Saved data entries

╭──

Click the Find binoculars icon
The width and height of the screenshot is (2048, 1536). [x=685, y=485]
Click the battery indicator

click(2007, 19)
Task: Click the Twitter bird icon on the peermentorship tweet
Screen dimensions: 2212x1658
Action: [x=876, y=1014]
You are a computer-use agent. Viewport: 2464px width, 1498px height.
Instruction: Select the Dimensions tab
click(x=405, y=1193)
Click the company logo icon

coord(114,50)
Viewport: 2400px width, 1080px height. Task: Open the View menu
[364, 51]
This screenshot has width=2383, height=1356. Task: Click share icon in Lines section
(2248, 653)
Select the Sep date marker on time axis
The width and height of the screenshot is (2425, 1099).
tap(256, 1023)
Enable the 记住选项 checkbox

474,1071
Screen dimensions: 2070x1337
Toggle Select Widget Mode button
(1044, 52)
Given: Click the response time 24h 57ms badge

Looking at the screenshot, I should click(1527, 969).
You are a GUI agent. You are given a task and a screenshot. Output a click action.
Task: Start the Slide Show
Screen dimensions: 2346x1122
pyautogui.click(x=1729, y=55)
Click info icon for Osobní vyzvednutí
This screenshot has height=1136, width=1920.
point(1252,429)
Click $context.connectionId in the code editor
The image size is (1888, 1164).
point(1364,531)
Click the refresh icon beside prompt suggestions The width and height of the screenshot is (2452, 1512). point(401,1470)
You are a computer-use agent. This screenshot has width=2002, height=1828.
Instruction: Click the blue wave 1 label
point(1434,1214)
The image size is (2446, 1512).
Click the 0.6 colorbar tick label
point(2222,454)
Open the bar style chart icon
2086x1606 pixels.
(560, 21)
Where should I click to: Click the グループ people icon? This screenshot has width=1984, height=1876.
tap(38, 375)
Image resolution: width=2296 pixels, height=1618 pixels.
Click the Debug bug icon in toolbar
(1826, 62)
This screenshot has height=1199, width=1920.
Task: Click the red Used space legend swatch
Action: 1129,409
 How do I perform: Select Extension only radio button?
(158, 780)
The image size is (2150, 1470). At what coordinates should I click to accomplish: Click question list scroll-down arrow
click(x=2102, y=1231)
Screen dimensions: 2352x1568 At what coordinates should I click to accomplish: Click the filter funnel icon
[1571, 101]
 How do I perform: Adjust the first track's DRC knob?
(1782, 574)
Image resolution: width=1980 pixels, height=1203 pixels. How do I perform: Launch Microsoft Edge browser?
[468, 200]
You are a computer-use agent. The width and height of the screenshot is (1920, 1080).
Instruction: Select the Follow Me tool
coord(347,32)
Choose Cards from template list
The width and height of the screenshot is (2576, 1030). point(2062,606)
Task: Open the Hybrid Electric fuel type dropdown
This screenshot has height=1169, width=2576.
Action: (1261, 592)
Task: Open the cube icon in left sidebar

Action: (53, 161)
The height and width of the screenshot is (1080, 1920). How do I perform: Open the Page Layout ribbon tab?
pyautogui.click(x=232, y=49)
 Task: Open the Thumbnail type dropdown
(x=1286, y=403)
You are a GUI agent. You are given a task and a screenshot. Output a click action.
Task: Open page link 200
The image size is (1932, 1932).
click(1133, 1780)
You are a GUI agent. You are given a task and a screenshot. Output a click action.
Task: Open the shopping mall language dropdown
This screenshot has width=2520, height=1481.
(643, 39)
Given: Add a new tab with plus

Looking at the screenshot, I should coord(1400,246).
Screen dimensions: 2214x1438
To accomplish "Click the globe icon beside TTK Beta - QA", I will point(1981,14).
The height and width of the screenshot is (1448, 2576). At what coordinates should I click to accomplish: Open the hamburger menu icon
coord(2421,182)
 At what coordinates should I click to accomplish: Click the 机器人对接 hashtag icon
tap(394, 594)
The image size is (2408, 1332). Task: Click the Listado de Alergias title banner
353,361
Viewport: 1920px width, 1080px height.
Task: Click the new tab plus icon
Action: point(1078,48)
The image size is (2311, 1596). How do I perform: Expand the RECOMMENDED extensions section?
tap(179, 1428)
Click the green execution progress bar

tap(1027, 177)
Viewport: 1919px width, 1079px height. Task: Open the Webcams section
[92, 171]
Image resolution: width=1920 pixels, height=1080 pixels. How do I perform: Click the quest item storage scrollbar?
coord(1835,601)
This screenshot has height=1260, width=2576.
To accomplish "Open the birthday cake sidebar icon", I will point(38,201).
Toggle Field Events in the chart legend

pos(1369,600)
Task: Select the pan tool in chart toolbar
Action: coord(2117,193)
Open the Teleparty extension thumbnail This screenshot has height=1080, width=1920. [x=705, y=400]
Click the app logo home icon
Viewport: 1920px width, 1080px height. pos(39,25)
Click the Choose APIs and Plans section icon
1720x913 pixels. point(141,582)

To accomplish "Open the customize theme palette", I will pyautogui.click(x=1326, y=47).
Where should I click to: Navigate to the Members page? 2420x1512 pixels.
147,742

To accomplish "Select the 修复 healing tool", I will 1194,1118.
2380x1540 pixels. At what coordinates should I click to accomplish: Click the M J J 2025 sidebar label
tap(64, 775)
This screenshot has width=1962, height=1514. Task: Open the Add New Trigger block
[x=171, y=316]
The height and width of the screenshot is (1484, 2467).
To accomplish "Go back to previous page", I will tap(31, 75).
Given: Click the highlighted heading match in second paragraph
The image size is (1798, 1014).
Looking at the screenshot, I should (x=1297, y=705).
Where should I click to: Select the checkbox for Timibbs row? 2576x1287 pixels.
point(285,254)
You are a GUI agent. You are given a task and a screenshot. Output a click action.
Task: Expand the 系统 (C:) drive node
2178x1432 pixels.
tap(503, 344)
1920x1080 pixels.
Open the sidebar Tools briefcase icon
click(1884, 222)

╰──

EXERCISE => Reproduce exactly every line between the line with "2380x1540 pixels. At" and the last line of the records above, both included.

ANSWER AREA =>
2380x1540 pixels. At what coordinates should I click to accomplish: Click the M J J 2025 sidebar label
tap(64, 775)
This screenshot has width=1962, height=1514. Task: Open the Add New Trigger block
[x=171, y=316]
The height and width of the screenshot is (1484, 2467).
To accomplish "Go back to previous page", I will tap(31, 75).
Given: Click the highlighted heading match in second paragraph
The image size is (1798, 1014).
Looking at the screenshot, I should (x=1297, y=705).
Where should I click to: Select the checkbox for Timibbs row? 2576x1287 pixels.
point(285,254)
You are a GUI agent. You are given a task and a screenshot. Output a click action.
Task: Expand the 系统 (C:) drive node
2178x1432 pixels.
tap(503, 344)
1920x1080 pixels.
Open the sidebar Tools briefcase icon
click(1884, 222)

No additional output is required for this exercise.